Carol Christ Declares Free Speech Year at U.C., Berkeley

Carol Christ Declares Free Speech Year at U.C., Berkeley

Millennial Notes

New Chancellor Celebrates Cal’s Theater of Ideas

by Tyler Jeffreys and Barry David Horwitz

“The most beautiful thing in the world is freedom of speech” –Diogenes

Zellerbach Playhouse at U.C., Berkeley hosted an historic event on July 14, 2017, when Berkeley’s first female Chancellor Carol T. Christ revealed her plans for a campus renaissance. Though not a theatrical work in the usual sense, the stage made for a powerful platform for Chancellor Christ. She promised to resurrect the principles of free speech that made U.C., Berkeley a beacon for free expression and a target for attack.

While Professor Christ was teaching at Cal, Bear  students and faculty risked their lives and futures for free speech. Carol Christ served as Chair of the English Department, Vice Chancellor, and Provost at Berkeley in the 80s and 90s. More recently, she was President of Smith College, a private woman’s college in Massachusetts, for 11 years. She points out that Berkeley, the home of the Free Speech Movement, presents a contrast with Smith, which offers many private spaces for conversations on current issues. However, she adds, “Berkeley is just the opposite.”

Mario Savio leads FSM at Sather Gate, U.C., Berkeley, 1964.

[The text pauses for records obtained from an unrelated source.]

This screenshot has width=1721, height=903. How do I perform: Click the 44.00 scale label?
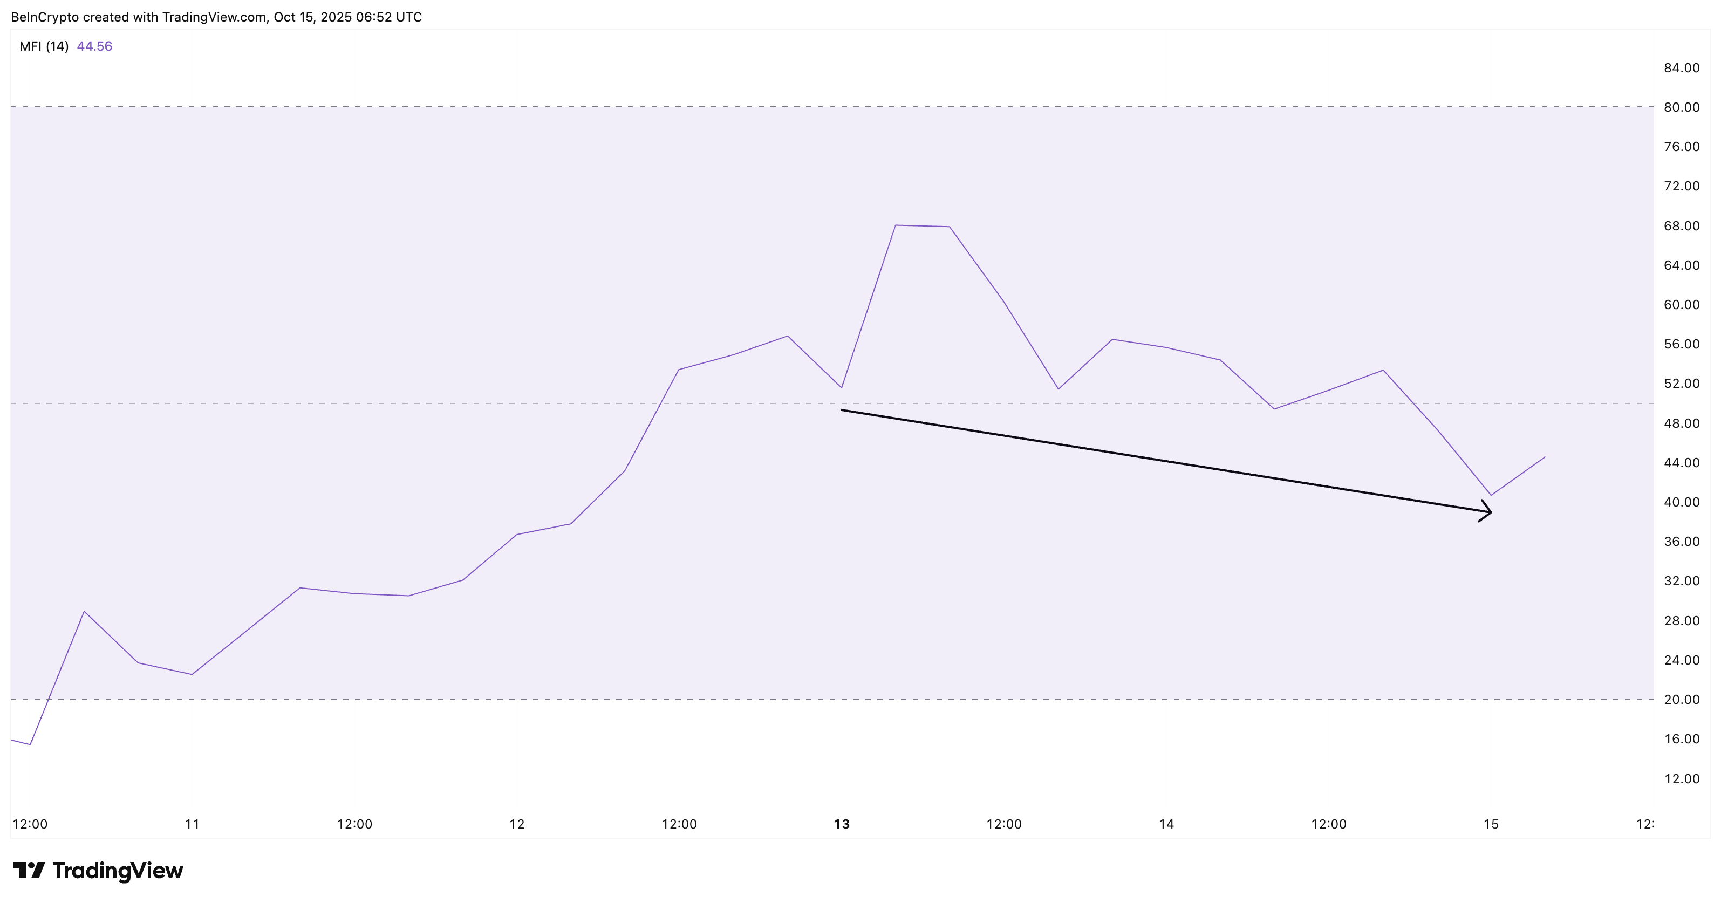(x=1682, y=462)
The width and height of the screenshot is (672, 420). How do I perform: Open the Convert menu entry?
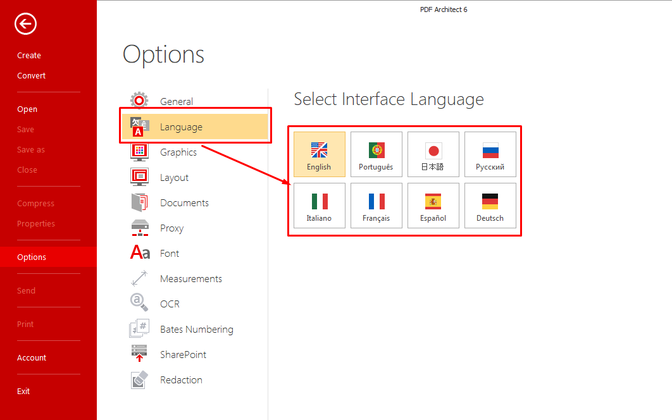click(x=31, y=75)
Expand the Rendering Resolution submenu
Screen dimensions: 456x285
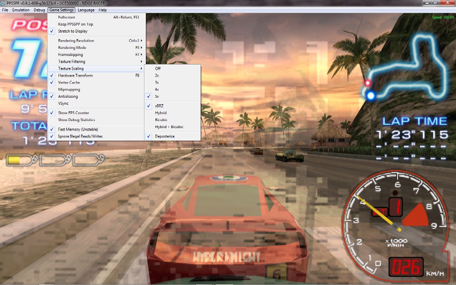pos(76,41)
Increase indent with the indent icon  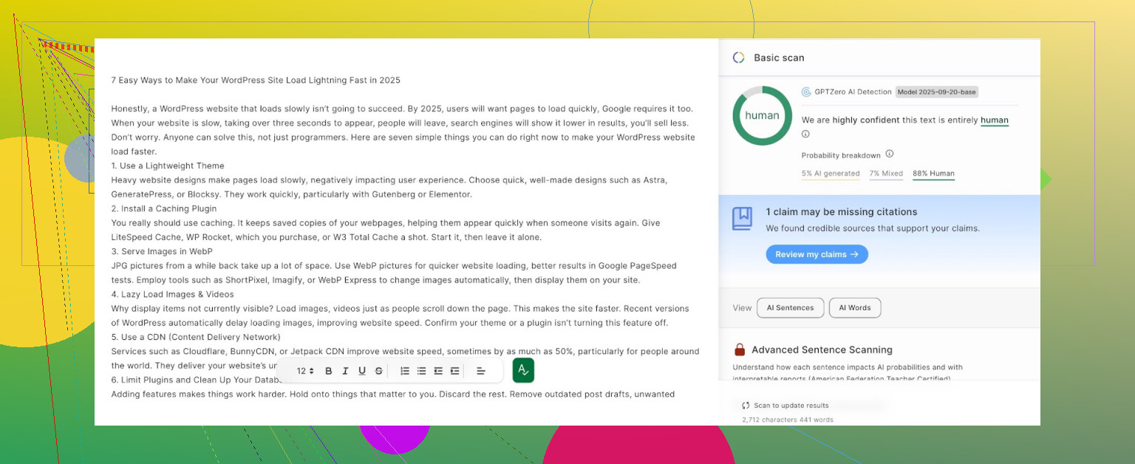point(454,371)
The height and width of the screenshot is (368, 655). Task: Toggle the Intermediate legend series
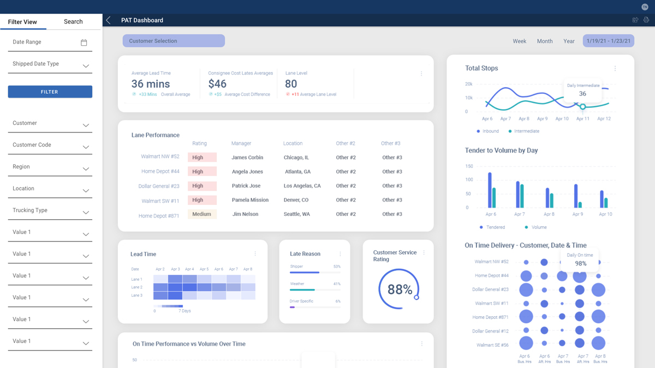click(x=523, y=131)
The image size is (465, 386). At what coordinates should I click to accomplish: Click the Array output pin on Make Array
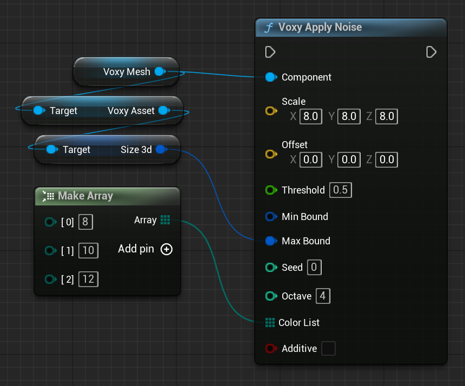tap(165, 220)
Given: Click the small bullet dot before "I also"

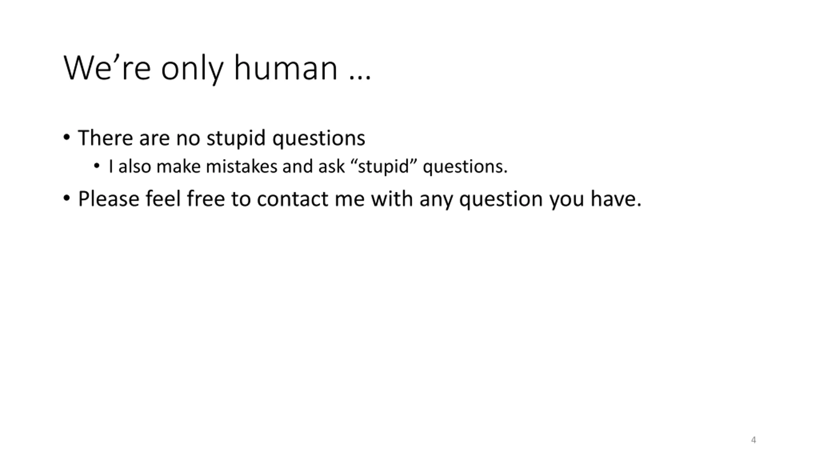Looking at the screenshot, I should pyautogui.click(x=97, y=166).
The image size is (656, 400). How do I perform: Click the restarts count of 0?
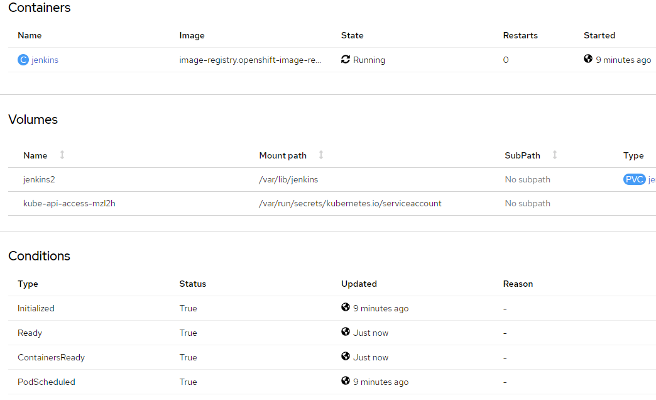pos(506,59)
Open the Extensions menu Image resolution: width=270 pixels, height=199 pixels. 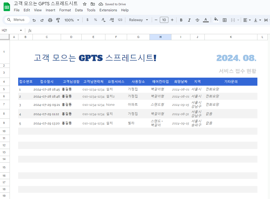point(108,10)
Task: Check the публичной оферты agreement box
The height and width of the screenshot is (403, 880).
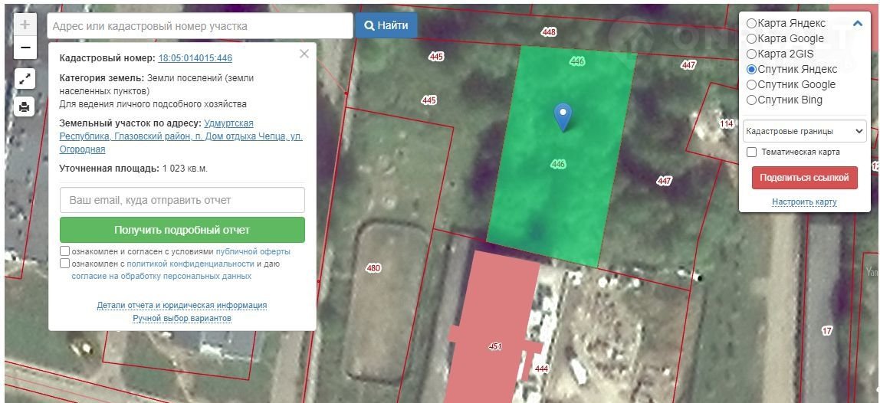Action: coord(65,251)
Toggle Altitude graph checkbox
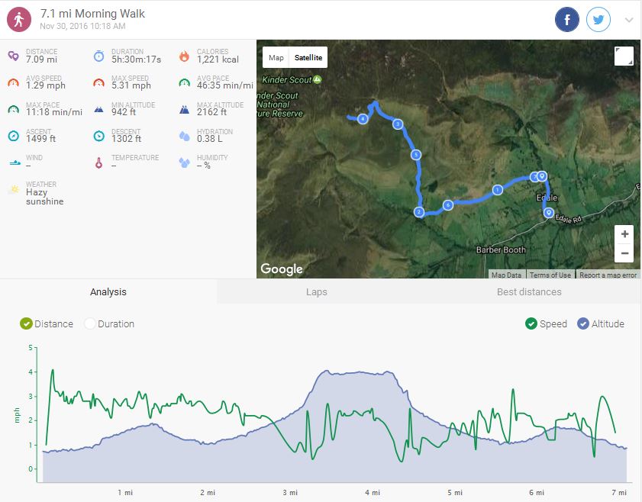642x502 pixels. 583,323
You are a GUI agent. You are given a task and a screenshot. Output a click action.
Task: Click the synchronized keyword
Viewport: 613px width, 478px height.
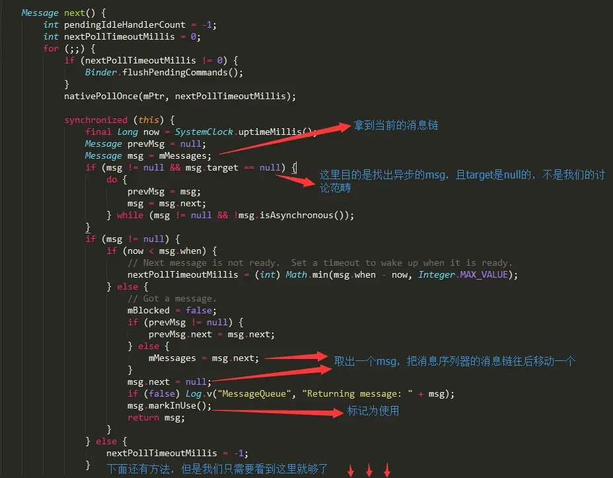click(96, 120)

According to Christ, Sproul Plaza, the famed campus public space, has become a worldwide icon of Free Speech. If the Plaza is the public space, where are the private places for discussion?  How can the University encourage robust and sage discussion between opposing views? Christ responds by proclaiming next academic year a “Free Speech Year.”

Carol Christ talked about coming to teach at Berkeley in 1970, driving across country to the West Coast for the first time. She discovered that Berkeley was the place where history was happening. She fell in love with the intellectual excitement and diversity of Berkeley. She says, “I loved the fact that Berkeley felt like a place where history was happening—political, scientific, intellectual. Berkeley is a place that matters; some say it matters more than any university in the world.”

Vintage newspaper at Free Speech Movement Cafe, U.C., Berkeley

If you go to the Mario Savio Free Speech Movement Café on Campus, you will see a display of news articles about the FSM. Since the 1960s, U.C., Berkeley has been a cornerstone of Free Speech and innovative ideas. When the Vietnam War provoked widespread student protests, the University tried to ban political expression. In 1964, 10,000 students went on strike and 800 students were arrested. Even in 2017, Cal is confronting violent protests against controversial speakers.

At the Free Speech Movement Café, you will see giant black and white photos of Mario Savio standing on top of a police car addressing hundreds of students. Savio’s famous speech requires that we listen to each other more. The fight for free speech is still not over. But what is free speech without someone there to listen?

Mario Savio speaks from police car in Sproul Plaza, 1964.

To strengthen conversation, the new Chancellor wants to enhance the undergraduate experience. Christ intends to overcome divisiveness through greater unity and tolerance. She aims at accommodating debate between people with clashing views on political and social issues. She wants to “take back the narrative” by bringing opposing ideas together, safely.

Christ plans to make progress on diversity by inviting more voices into the debate. In addition, she wants to expand critical research in medical, energy, economics, climate change—the list goes on. She also plans to make Cal’s famous researchers more available to students. Berkeley is poised to create even greater social impact on the future.

Carol T. Christ, 11th Chancellor, U.C., Berkeley

Zellerbach Playhouse hosted the new Chancellor’s speech for the 30th Annual Wheeler Society Luncheon. She followed up by adroitly answering questions from the audience of alumni, asked by Kevin Crilly, Director of Gift Planning. The second half of the event was a luncheon Gala held in the Martin Luther King, Jr. Student Union with performances by the Cal Marching Band and the String Quartet.

Graduating senior Calixtho Lopes, a Los Angeles son of immigrant parents, spoke about his plans to promote social justice for urban and immigrant youth. As a first-generation college student, Lopes will use his education in criminal justice to promote social change.

Tyler Jeffreys, Theatrius writer, at 30th Wheeler Society Luncheon

Free Speech displays itself on and off the stage, in our writing, stories, and everyday conversation. Next year, the 150th anniversary of the Berkeley campus, Carol Christ will honor the tumultuous history of Free Speech. She looks forward to expanding students’ access to housing, research, and expression. Bravo for the new Cal Chancellor, who presented her plans with warmth and wit.